Type	M1	M2	M3	M4	M5	M6
Melanopsin staining with conventional immunohistochemistry	Strong	Mid to low	Mid to low	Undetectable without amplification	Undetectable without amplification	Undetectable without amplification
Average soma size (μm; mean ± SEM)	15.7 ± 0.5	18.2 ± 0.6	16.3 ± 1.2	24.2 ± 1.5 (n) 21.3 ± 0.7 (t)	14.2 ± 0.4	12.7 ± 0.3
Presence of displaced somas	Yes	No	Yes	No	No	No
Average dendritic field size (μm; mean ± SEM)	347.9 ± 19.7	383.8 ± 18.0	463.2 ± 27.4	371.9 ± 22.7 (n) 207.6 ± 6.9 (t)	224 ± 6.6	216 ± 5.1
Average branch points; mean ± SEM)	10.2 ± 1.6	19.4 ± 1.9	Undetermined	34.5 ± 2.8 (n) 30.4 ± 1.5 (t)	52.1 ± 1.9	100 ± 4.6
Retinal distribution Bias	Dorsal	Dorsal	Undetermined	Temporal-dorsal	Potentially ventral	Potentially ventral
Function (NIF, IF, both)	NIF; potentially both	NIF; potentially both	Potentially IF	IF	IF; potentially both	IF; potentially both

Note. Values for soma size, dendritic field size, and branch points were calculated from the values in Table 1 and are mean ± SEM. NIF = non-image-forming vision; IF = image-forming vision. For the M4 column, (n) = M4 cells in the nasal retina and (t) = M4 cells in the temporal retina. Summarized information from the following: (Baver et al., 2008; Belenky et al., 2003; Berson et al., 2002; Berson et al., 2010; Brown et al., 2010; Chen et al., 2011; Ecker et al., 2010; Estevez et al., 2012; Gooley et al., 2001; Gooley et al., 2003; Guler et al., 2008; Hatori et al., 2008; Hattar et al., 2002; Hattar et al., 2006; Hu et al., 2013; Jain et al., 2012; Li & Schmidt, 2018; Muller et al., 2010; Pu, 1999; Quattrochi et al., 2019; Schmidt et al., 2008; Schmidt et al., 2014; Schmidt & Kofuji, 2009, 2010, 2011; Schroeder et al., 2018; Sollars et al., 2003; Sonoda et al., 2018; Sonoda et al., 2019; Sonoda & Schmidt, 2016; Stabio, Sabbah, et al., 2018; Viney et al., 2007; Warren et al., 2003; Wassle et al., 2009; Zhao et al., 2014).

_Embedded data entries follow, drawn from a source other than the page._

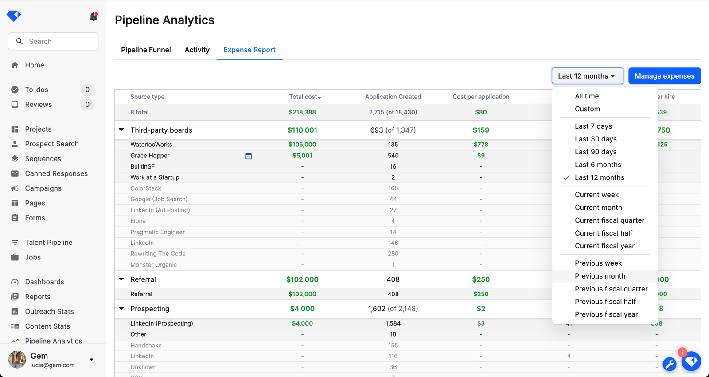Click the notification bell icon

tap(93, 17)
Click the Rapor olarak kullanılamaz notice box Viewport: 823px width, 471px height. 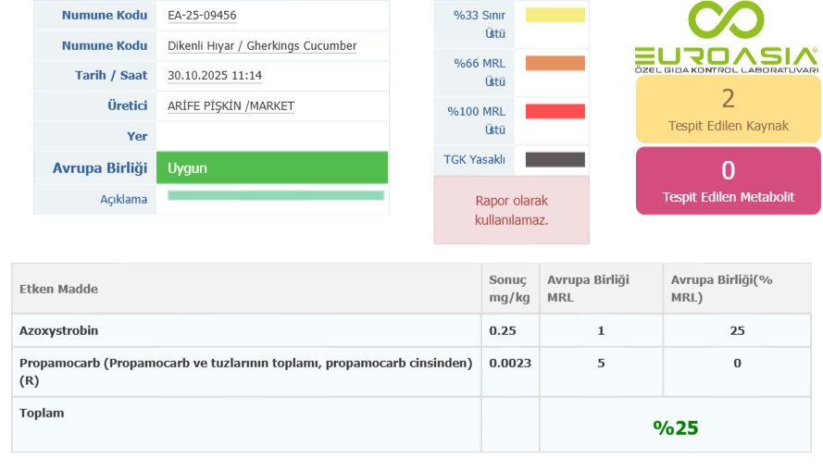pos(511,210)
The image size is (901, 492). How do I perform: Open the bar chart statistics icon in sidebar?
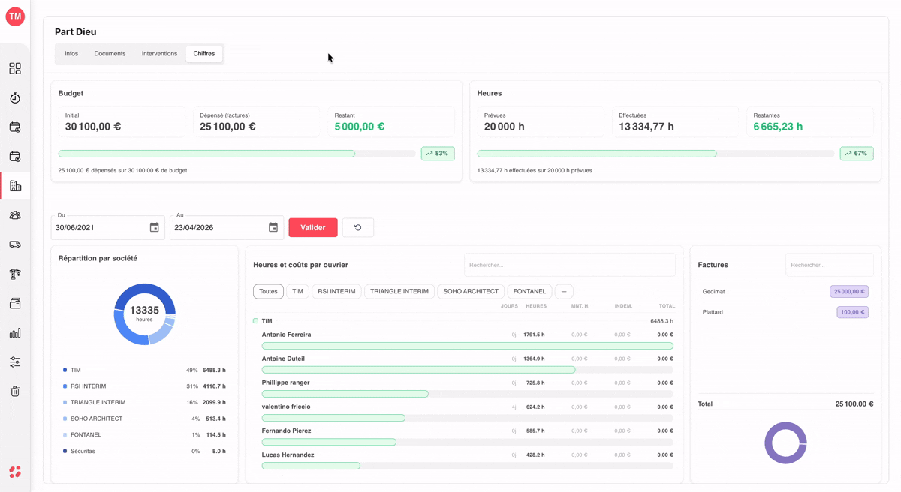[x=15, y=332]
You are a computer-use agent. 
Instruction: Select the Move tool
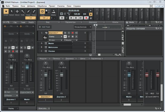pyautogui.click(x=17, y=11)
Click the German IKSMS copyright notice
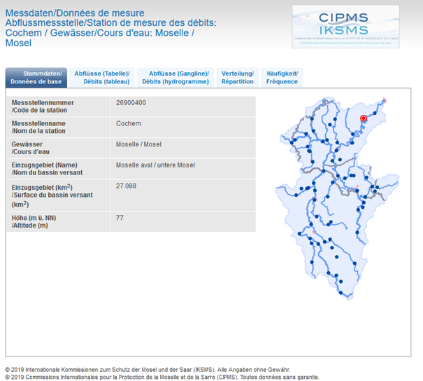The height and width of the screenshot is (381, 423). pyautogui.click(x=147, y=369)
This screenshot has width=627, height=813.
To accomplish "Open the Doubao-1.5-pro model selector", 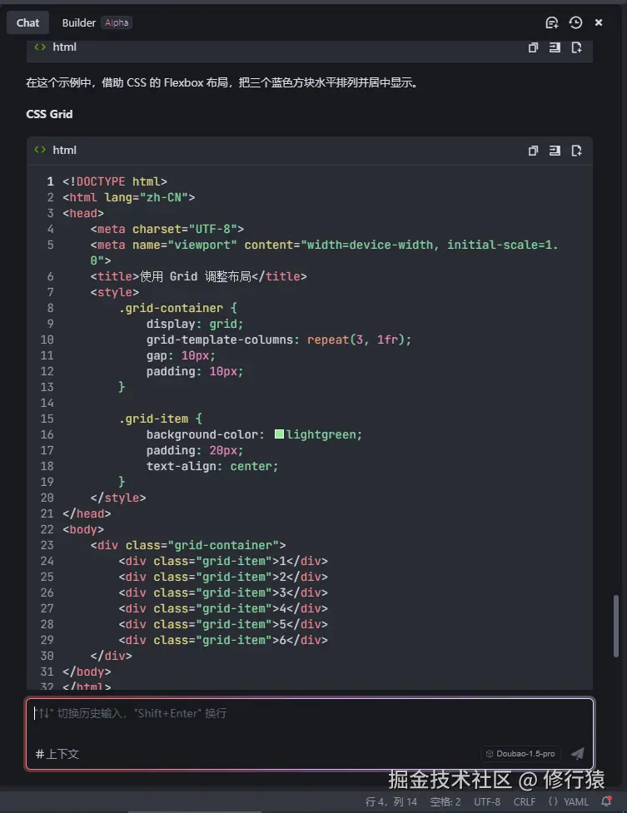I will [520, 754].
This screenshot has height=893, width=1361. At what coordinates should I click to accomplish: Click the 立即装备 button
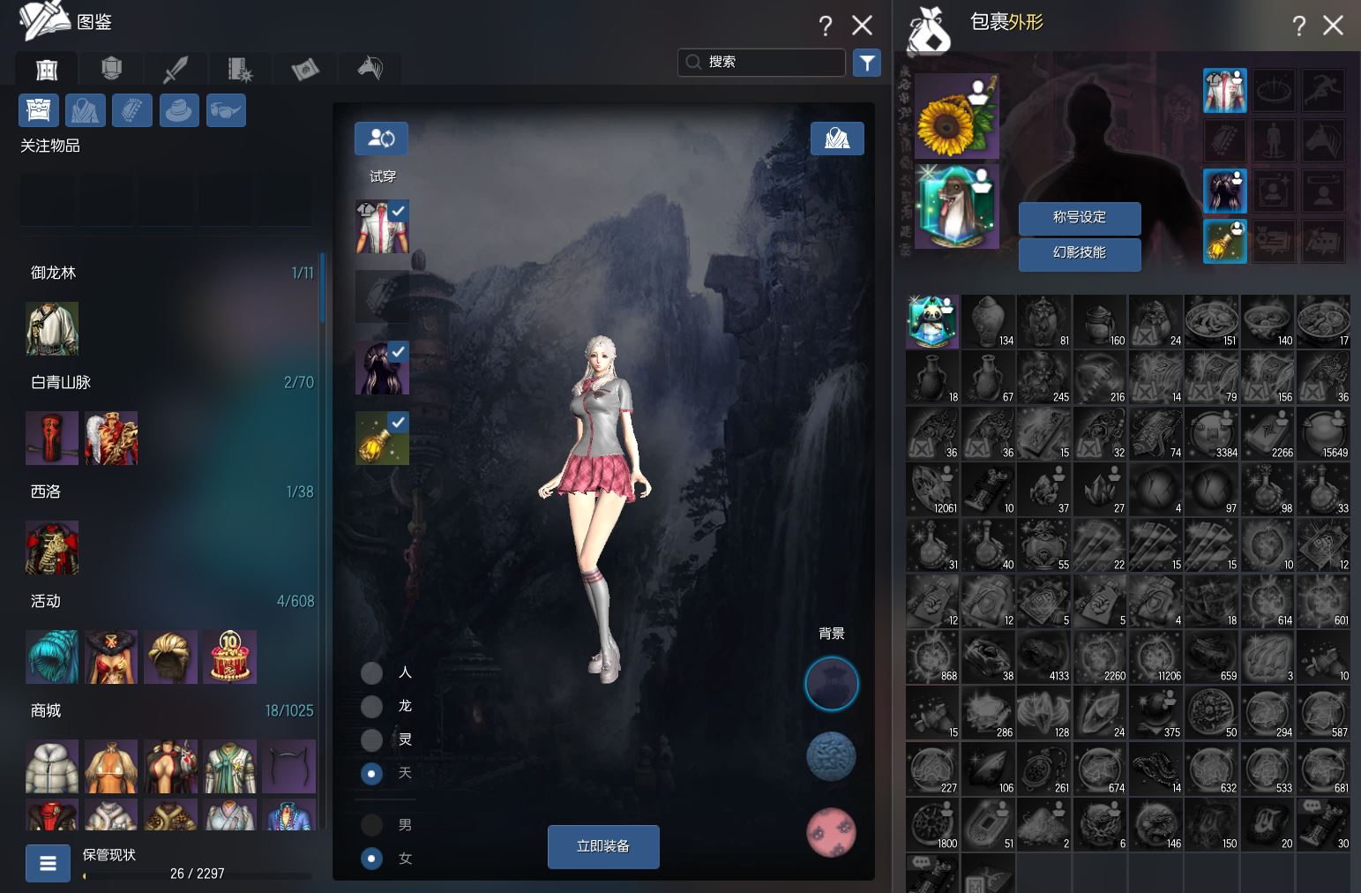point(603,846)
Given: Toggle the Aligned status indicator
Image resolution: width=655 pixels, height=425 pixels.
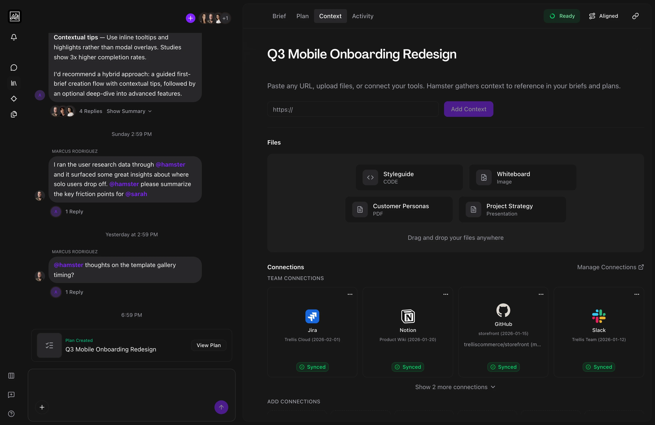Looking at the screenshot, I should point(604,16).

As types of melanopsin ganglion cells continue to be characterized, the role of melanopsin ganglion cells continues to diversify, revealing additional functions in image-forming and non-image-forming vision. It is therefore increasingly necessary to acknowledge the potential influence of melanopsin ganglion cells on image-forming behaviors as their impact on both image-forming and non-image-forming vision continues to expand. Although the visual system is still divided into two functional domains, it appears that lines of communication can travel across both, resulting in an overlap of information that is complementary rather than redundant. As research of these cells continues, the evidence will undoubtedly continue to illustrate ever-expanding roles for melanopsin ganglion cells in image-forming and non-image-forming vision.

DATA AVAILABILITY STATEMENT

Data sharing is not applicable to this article as no new data were created or analyzed in this study.